Studio album by Johnny Hammond
- Released: 1975
- Recorded: July 1975 at Fantasy Studios, Berkeley, California
- Genre: Jazz-funk
- Length: 33:19
- Label: Milestone
- Producer: Larry and Fonce Mizell

Johnny Hammond chronology
| Gambler's Life (1974) | Gears (1975) | Forever Taurus (1976) |

= Gears (album) =

Gears is an album by jazz keyboardist Johnny Hammond.
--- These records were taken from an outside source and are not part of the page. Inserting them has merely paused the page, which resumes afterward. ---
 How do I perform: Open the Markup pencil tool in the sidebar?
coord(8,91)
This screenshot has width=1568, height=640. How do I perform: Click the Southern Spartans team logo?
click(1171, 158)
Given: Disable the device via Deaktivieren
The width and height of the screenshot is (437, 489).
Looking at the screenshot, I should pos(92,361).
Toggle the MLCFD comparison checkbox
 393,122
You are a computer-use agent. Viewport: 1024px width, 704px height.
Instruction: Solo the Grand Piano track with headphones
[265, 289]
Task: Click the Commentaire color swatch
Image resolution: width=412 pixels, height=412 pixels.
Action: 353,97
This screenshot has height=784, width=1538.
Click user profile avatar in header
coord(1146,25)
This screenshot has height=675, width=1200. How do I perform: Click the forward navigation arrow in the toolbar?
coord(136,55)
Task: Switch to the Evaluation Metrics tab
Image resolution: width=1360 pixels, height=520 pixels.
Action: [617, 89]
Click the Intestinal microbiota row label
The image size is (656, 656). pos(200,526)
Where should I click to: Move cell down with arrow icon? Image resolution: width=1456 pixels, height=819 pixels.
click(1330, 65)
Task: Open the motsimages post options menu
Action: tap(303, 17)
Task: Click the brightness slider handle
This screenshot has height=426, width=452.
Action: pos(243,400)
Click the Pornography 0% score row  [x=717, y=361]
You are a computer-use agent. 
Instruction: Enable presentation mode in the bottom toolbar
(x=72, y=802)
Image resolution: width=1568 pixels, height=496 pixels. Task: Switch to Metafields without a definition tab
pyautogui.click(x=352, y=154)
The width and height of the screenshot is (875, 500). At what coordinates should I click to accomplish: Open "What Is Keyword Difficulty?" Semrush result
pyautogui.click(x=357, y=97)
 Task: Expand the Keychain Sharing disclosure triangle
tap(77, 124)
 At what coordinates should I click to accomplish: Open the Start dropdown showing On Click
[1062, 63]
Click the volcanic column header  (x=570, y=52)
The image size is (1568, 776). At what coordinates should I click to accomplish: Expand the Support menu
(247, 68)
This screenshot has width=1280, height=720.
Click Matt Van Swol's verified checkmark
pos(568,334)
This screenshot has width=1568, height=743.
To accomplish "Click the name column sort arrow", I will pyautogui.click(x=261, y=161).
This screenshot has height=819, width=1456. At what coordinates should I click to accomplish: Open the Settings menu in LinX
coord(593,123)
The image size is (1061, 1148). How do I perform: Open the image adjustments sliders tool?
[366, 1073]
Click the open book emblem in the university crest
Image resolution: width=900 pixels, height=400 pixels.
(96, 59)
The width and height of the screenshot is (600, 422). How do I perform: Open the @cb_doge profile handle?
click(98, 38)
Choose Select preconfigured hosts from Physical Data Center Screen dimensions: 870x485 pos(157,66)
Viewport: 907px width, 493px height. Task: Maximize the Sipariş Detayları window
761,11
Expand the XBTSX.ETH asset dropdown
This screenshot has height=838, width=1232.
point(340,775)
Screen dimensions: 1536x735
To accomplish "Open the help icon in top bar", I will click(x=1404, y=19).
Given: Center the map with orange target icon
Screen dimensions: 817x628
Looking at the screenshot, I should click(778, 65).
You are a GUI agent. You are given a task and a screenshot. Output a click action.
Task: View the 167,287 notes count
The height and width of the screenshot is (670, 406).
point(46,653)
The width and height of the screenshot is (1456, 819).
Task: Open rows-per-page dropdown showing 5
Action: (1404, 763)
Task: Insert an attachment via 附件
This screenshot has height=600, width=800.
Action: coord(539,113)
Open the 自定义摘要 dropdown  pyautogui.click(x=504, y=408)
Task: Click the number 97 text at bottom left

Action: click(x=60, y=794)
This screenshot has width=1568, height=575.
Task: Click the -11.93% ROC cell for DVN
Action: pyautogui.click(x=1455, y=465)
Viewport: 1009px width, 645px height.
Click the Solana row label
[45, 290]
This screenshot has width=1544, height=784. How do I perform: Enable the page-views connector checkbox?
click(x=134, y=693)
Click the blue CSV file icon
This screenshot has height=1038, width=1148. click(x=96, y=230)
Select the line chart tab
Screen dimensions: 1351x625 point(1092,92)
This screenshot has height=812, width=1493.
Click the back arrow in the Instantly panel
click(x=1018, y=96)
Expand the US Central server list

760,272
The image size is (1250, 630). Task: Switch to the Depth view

It was released in 1975 and produced by Larry and Fonce Mizell.

Professional ratings
Review scores
| Source | Rating |
| Allmusic | Star |

==Track listing==
1. Tell Me What to Do	5:16
2. Los Conquistadores Chocolates 5:56
3. Lost on 23rd Street	6:36
4. Fantasy 6:06
5. Shifting Gears	5:19
6. Can't We Smile	4:35

==Personnel==
- Johnny "Hammond" Smith - Organ, Synthesizer, Electric Piano
- Larry Mizell - Keyboards (Solina), Backing Vocals
- Fonce Mizell - Clarinet, Backing Vocals
- Jerry Peters - Electric Piano, Piano
- Harvey Mason - Drums
- Chuck Rainey - Electric Bass
- Craig McMullen, John Rowin - Guitar
- Roger Glenn - Flute, Vibraphone
- Kenneth Nash - Cymbal, Gong, Percussion
- Hadley Caliman - Tenor Saxophone
- Julian Priester - Trombone
- Michael White - Violin

==Charts==

| Chart (1975) | Peak position |
|---|---|
| Billboard Top Jazz Albums | 31 |

==Samples==
Several tracks have either sampled or taken inspiration from tracks on the album, most notably "Los Conquistadores Chocolates". A track titled "When You Gonna Learn" by UK group Jamiroquai, led by founding member Jay Kay, has chord progressions that bear a striking resemblance to the original chord progressions of a Smith's track "Los Conquistadores Chocolates". However, this was not by accident, as the booklet of the Acid Jazz Records release of the single bears a "special thanks" note to Smith, who gave permission to Jay Kay to use the composition's structure.